Kaizen: Practical Self-supervised Continual Learning with Continual Fine-tuning
Chi Ian Tang, Lorena Qendro, Dimitris Spathis, Fahim Kawsar, Cecilia Mascolo, Akhil Mathur
TL;DR
Kaizen addresses the practical challenge of continual learning with self-supervised representations by jointly training feature extractors and classifiers across a stream of unlabeled and labeled data. It introduces a four-term loss that combines knowledge distillation for both components with current-task self-supervised and supervised learning, augmented by memory replay. Across CIFAR-100 and ImageNet-100 benchmarks and multiple SSL backbones, Kaizen significantly improves continual and final accuracy while reducing forgetting, demonstrating robust performance over time and under longer task sequences. The framework offers flexible deployment, balancing knowledge retention with the ability to learn from new data, and demonstrates practical potential for real-world continual learning systems.
Abstract
Self-supervised learning (SSL) has shown remarkable performance in computer vision tasks when trained offline. However, in a Continual Learning (CL) scenario where new data is introduced progressively, models still suffer from catastrophic forgetting. Retraining a model from scratch to adapt to newly generated data is time-consuming and inefficient. Previous approaches suggested re-purposing self-supervised objectives with knowledge distillation to mitigate forgetting across tasks, assuming that labels from all tasks are available during fine-tuning. In this paper, we generalize self-supervised continual learning in a practical setting where available labels can be leveraged in any step of the SSL process.
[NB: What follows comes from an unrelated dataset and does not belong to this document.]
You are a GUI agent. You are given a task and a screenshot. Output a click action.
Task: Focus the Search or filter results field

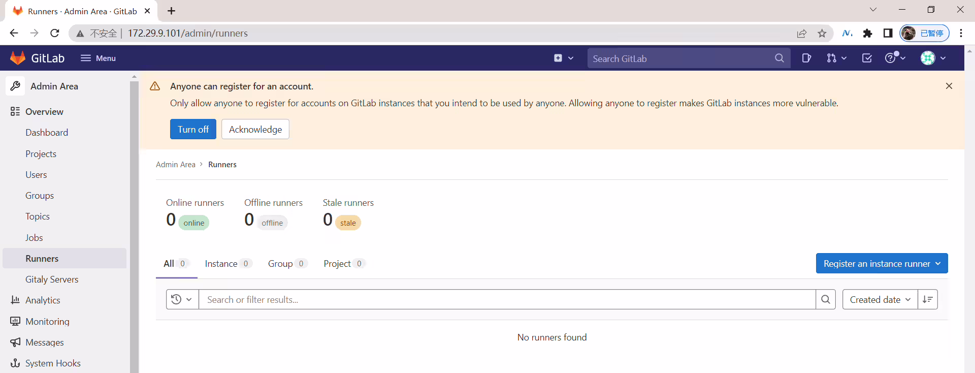[507, 299]
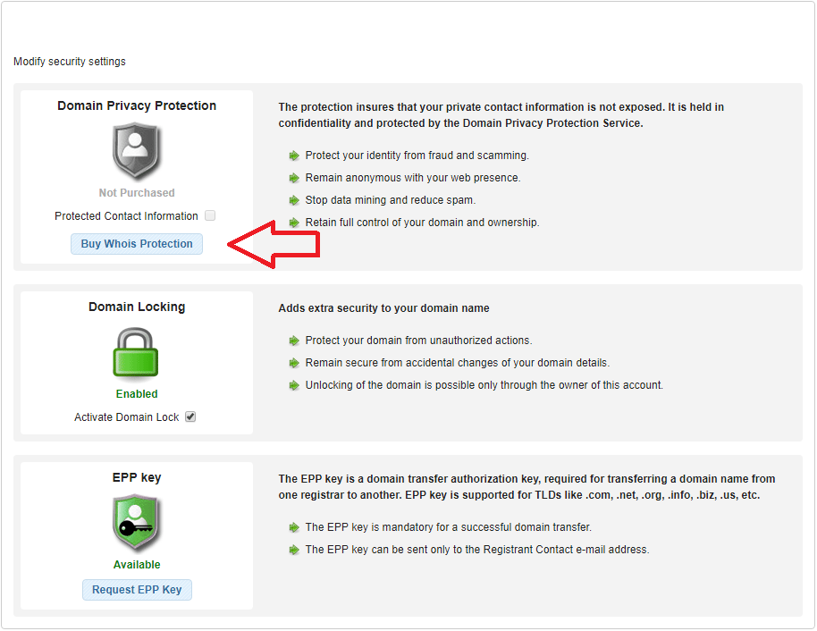Click the green padlock Domain Locking icon

tap(136, 352)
With an increasing number of continual tasks, this offers more flexibility in the pre-training and fine-tuning phases. With Kaizen, we introduce a training architecture that is able to mitigate catastrophic forgetting for both the feature extractor and classifier with a carefully designed loss function. By using a set of comprehensive evaluation metrics reflecting different aspects of continual learning, we demonstrated that Kaizen significantly outperforms previous SSL models in competitive vision benchmarks, with up to 16.5% accuracy improvement on split CIFAR-100. Kaizen is able to balance the trade-off between knowledge retention and learning from new data with an end-to-end model, paving the way for practical deployment of continual learning systems.